━━━━━ PASSAGE PROVIDED

Ernest Hemingway and Cuba as writer on Exile on Cuba….
A native from Chicago in Oak Park, Illinois, who couldn’t wait to escape its “wide laws and narrow minds”, Hemingway spent most of his subsequent life I nomadic exile conjuring forceful characters transcending borders through love, war and sport. He found all three in inspiring abundance in Cuba. Actually, was something of muse for Hemingway. Here he could fish in the Golf Stream, make love, drink as much as possible and write seven books, as he became one of the most lionized literary names in the world. In the last third of his life, Ernest Hemingway called Cuba home. He resided there for more than twenty years, longer than he lived anywhere else in the world.

━━━━━━━━━━
━━━━━ DATA EXTRACT

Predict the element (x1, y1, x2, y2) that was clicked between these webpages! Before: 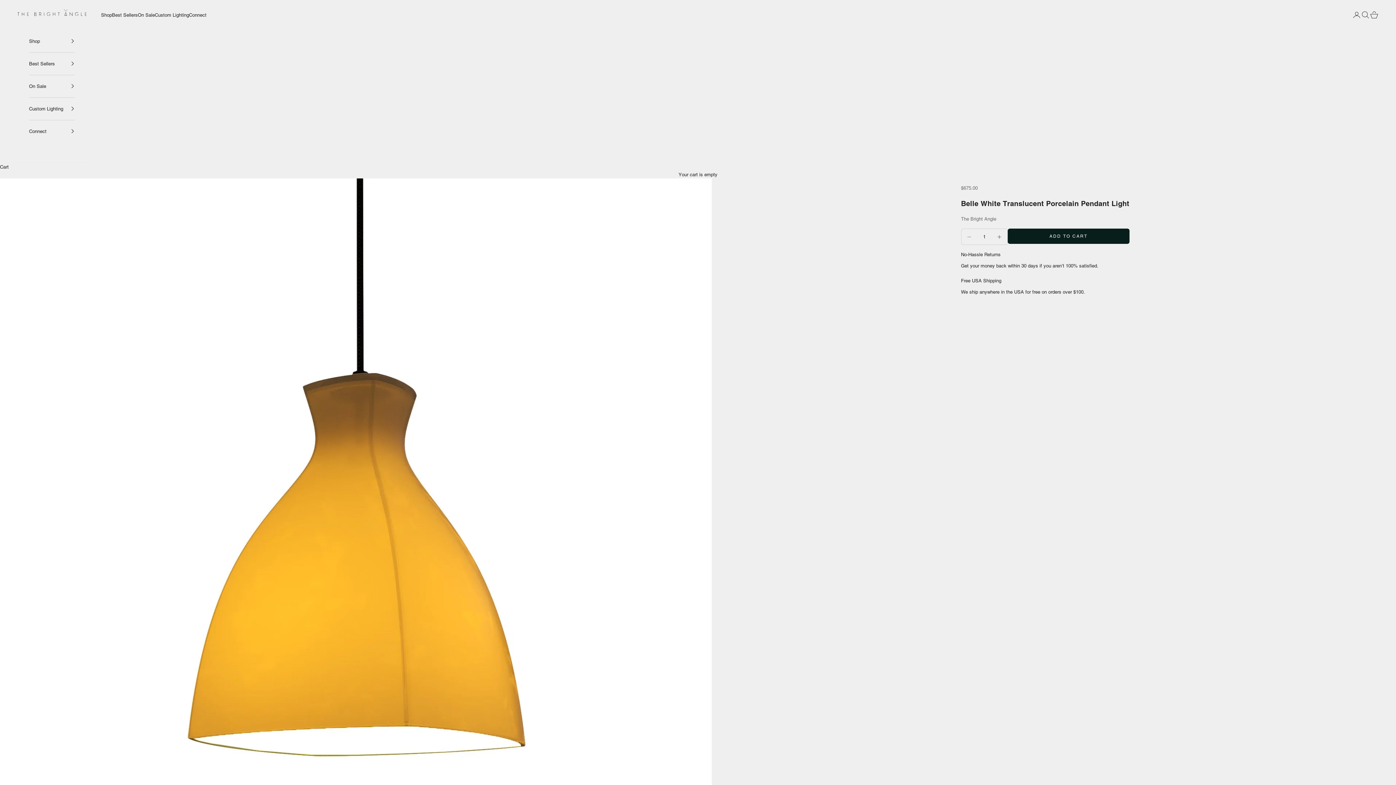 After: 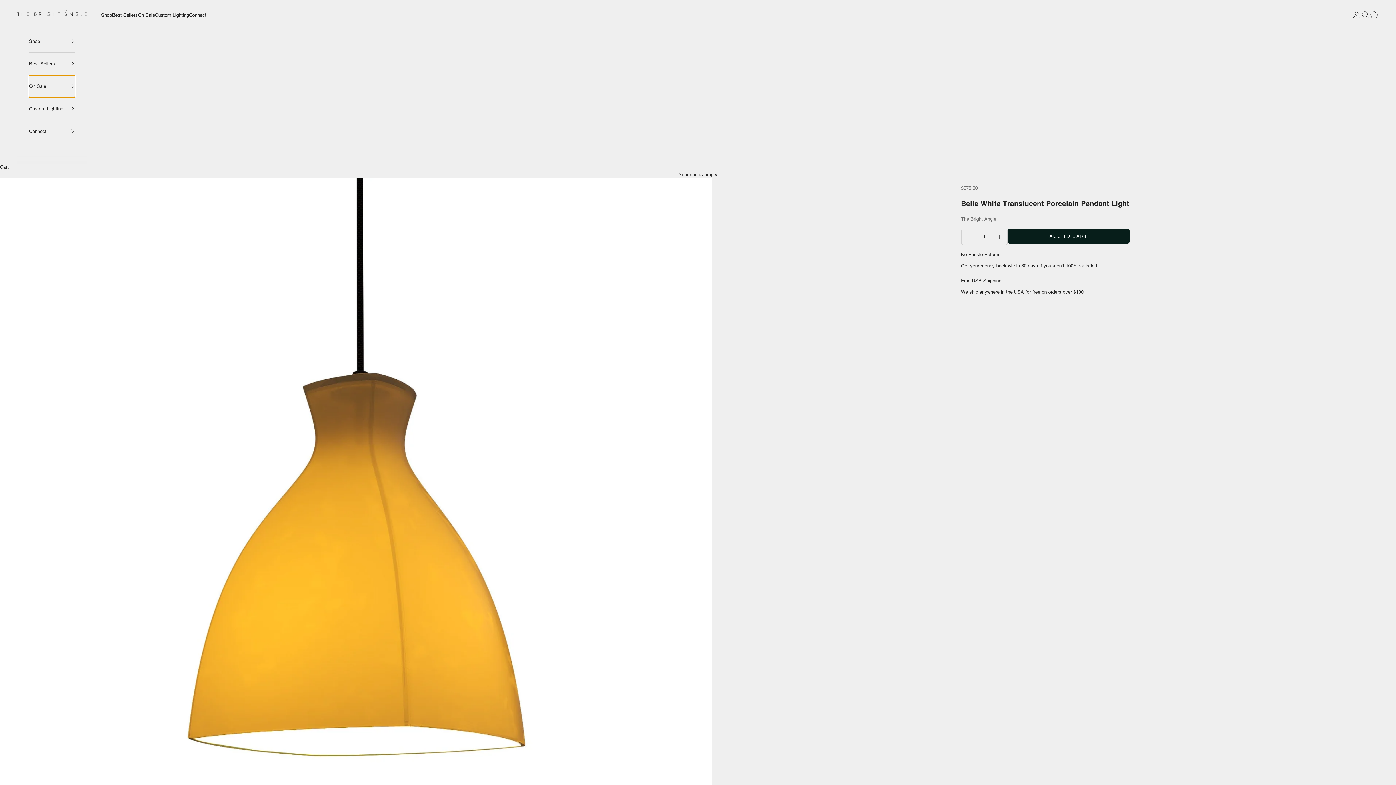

━━━━━━━━━━

GIVEN REQUEST A: Write out the Hemingway text from "Ernest Hemingway and" to "else in the world.", substituting "two decades" for "twenty years".
GIVEN REQUEST B: According to the text on Hemingway and Cuba, how long did Hemingway live in Cuba?

WRITTEN REPLY A:
Ernest Hemingway and Cuba as writer on Exile on Cuba….
A native from Chicago in Oak Park, Illinois, who couldn’t wait to escape its “wide laws and narrow minds”, Hemingway spent most of his subsequent life I nomadic exile conjuring forceful characters transcending borders through love, war and sport. He found all three in inspiring abundance in Cuba. Actually, was something of muse for Hemingway. Here he could fish in the Golf Stream, make love, drink as much as possible and write seven books, as he became one of the most lionized literary names in the world. In the last third of his life, Ernest Hemingway called Cuba home. He resided there for more than two decades, longer than he lived anywhere else in the world.

WRITTEN REPLY B: More than twenty years.